The Importance of Caching

Performance tuning and optimization definitely have their place in minimizing SQL Server Licensing costs - by helping keep CPU utilization low. But it's important to remember that the fastest and most efficient query possible is the one that you never execute against your SQL Server. That might sound trite, but it's at the heart of caching - which is key to helping organizations save significant money on SQL Server licensing costs while simultaneously enabling better application performance and increased scalability.

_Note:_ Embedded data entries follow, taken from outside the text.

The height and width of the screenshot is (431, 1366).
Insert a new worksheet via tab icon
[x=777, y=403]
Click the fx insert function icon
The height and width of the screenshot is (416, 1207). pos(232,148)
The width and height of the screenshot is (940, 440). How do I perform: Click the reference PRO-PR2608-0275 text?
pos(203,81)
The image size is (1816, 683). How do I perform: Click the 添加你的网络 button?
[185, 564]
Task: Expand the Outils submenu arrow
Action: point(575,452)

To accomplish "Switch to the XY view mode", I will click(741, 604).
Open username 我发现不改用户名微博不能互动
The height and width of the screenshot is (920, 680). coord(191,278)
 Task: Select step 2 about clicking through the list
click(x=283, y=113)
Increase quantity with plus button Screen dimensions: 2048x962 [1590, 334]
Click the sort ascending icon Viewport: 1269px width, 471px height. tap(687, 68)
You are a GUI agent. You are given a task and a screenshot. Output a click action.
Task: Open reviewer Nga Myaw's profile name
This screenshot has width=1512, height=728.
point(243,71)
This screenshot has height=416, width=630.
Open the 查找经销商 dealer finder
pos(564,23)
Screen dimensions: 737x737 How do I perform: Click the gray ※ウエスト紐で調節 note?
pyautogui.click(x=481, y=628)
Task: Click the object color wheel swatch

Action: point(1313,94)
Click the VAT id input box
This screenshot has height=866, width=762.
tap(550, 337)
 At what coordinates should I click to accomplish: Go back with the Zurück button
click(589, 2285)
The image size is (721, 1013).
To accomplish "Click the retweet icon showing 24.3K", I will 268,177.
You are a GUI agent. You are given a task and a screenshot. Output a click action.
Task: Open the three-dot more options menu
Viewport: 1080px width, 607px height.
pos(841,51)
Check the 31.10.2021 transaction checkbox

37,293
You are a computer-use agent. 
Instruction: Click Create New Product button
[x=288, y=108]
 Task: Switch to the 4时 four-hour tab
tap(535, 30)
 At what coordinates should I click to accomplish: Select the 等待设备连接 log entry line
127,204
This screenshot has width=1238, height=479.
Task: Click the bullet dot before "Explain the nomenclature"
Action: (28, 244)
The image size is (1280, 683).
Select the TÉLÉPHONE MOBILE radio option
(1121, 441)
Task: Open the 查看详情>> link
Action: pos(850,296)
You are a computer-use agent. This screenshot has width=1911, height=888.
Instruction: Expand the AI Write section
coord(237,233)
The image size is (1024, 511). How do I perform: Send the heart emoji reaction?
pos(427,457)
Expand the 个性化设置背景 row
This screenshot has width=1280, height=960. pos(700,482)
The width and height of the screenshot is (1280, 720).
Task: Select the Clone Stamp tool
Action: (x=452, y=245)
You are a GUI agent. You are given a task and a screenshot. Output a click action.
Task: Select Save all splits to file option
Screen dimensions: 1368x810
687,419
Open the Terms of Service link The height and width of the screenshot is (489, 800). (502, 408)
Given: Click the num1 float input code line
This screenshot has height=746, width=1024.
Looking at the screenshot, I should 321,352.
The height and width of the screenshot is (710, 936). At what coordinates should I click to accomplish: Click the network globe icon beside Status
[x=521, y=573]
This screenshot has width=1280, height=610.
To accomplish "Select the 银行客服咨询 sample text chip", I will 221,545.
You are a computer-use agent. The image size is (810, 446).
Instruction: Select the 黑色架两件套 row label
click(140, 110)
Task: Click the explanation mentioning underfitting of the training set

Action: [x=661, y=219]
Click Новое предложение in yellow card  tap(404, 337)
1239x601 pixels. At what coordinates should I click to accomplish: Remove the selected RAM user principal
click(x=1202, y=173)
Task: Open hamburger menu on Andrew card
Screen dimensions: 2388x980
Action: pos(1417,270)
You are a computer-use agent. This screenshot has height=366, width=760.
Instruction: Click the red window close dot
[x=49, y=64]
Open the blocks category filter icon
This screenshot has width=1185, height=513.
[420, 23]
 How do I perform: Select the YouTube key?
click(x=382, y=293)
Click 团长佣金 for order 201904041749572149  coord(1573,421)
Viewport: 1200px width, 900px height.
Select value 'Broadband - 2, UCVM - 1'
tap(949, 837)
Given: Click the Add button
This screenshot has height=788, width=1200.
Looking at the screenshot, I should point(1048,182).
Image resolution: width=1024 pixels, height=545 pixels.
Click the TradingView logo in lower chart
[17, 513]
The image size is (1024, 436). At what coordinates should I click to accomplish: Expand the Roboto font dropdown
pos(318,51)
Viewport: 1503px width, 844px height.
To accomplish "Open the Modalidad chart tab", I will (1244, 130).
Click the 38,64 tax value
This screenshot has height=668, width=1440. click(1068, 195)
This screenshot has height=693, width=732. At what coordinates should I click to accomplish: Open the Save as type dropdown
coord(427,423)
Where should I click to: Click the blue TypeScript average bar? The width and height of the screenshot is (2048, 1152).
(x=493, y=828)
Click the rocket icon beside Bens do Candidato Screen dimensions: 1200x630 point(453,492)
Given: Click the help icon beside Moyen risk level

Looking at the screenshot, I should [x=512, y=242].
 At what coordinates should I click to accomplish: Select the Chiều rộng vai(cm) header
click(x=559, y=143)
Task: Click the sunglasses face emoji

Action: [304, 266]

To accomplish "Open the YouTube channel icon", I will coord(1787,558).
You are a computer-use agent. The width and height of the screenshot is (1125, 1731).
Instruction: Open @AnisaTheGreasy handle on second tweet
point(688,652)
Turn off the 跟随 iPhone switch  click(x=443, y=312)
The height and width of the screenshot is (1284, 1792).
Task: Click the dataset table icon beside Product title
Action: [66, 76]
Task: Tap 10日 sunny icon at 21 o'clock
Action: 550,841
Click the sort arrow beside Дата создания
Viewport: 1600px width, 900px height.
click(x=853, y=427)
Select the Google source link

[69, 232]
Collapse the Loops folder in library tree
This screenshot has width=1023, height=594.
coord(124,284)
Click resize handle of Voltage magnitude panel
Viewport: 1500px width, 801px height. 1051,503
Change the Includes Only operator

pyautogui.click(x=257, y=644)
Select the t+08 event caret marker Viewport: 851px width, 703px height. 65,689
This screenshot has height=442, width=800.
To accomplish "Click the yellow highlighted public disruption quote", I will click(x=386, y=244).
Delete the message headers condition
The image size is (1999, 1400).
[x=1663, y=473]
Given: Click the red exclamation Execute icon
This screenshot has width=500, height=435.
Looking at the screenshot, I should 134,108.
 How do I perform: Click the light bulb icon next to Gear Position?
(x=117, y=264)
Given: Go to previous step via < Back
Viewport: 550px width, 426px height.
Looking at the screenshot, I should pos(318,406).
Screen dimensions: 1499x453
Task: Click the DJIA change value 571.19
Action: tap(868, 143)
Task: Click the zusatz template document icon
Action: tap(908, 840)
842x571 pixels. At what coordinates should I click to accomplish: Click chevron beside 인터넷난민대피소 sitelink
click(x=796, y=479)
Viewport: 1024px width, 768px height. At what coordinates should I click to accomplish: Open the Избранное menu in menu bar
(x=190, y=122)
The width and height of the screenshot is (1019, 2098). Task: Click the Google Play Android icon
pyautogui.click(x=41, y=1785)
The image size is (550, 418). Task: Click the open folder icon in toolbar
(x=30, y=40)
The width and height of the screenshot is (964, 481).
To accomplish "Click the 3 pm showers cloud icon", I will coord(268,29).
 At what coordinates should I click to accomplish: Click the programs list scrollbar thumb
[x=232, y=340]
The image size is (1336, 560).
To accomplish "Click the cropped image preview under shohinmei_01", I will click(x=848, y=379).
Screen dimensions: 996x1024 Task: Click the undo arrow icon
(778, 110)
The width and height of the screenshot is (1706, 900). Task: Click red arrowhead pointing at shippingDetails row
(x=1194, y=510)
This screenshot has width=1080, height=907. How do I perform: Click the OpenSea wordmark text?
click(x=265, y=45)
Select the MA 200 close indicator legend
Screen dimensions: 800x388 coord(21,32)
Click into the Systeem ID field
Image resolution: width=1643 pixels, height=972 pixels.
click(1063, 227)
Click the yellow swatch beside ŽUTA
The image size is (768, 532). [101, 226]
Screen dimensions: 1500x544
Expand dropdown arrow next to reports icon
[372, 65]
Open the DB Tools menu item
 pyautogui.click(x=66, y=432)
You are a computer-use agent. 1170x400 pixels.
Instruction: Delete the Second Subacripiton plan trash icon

The SQL Server ‘Feature’ that everyone is Talking About: Licensing

SQL Server is a fantastic database platform. I’ve been working with it for over 16 years now. I started working with it as a developer, switched to wearing a DBA hat for a while, and have spent the last 10+ years working as a SQL Server Consultant. Early on as a consultant, I spent a lot of time helping developers, DBAs, and organizations become more familiar with the new features and benefits of SQL Server 2005 and then SQL Server 2008. I still do that with SQL Server 2012 and SQL Server 2014, but there’s no doubt that the number of features and improvements (especially for developers) have tapered off with recent releases, while conversations about newer versions of SQL Server today invariably seem to center on discussions about minimizing SQL Server Licensing costs.

The Key to Licensing: Decreasing CPU Utilization

While Microsoft certainly doesn’t win any points for making SQL Server licensing simple, the reality is that there is one simple key to approaching licensing: the less CPU you need, the fewer licenses you’ll require, and the less you’ll have to pay. (Another, related, key to licensing is to make sure that the CPUs you purchase are the fastest possible – to make sure you’re optimizing GHz per license.)

The key take-away, though, is that performance tuning ends up being a critical concern when it comes to SQL Server. Not only will keeping queries ‘lean and mean’ result in happier end users, but operations that consume less CPU ultimately require fewer licenses. Stated differently, SQL Server is easily one of the more expensive solutions that many organizations license – so a healthy focus on optimization (coupled with keen hardware choices up front) is critical to helping keep SQL Server licensing costs manageable. In this article, however, we’ll bypass looking at performance tuning and optimization, and look instead at the idea of caching – or the notion that the fastest, most scalable, and best utilization of SQL Server CPU is the query that you never run.

Putting Cache into Perspective

An effective way to put cache into perspective is to start with licensing costs. Assume two identical 8-core machines – one for SQL Server and one to act as an application server. With simplified math, it’ll cost around $3,000 per machine to license Windows Server 2012 R2. But, while Windows Server 2012 R2 supports up to 4TB of RAM, SQL Server Standard Edition 2012 and 2014 artificially constrain RAM to 64GB and 128GB per instance. Consequently, if your workloads require more RAM, SQL Server Enterprise Edition becomes the logical choice. For an 8 core machine, SQL Server will cost an additional $12, 000 (for Standard Edition) or up to $60,000 (for Enterprise Edition) to license. Ignoring hardware costs, this means that our sample 8-core SQL Server is either 5 or 20+ times more expensive to license than 8-core application server.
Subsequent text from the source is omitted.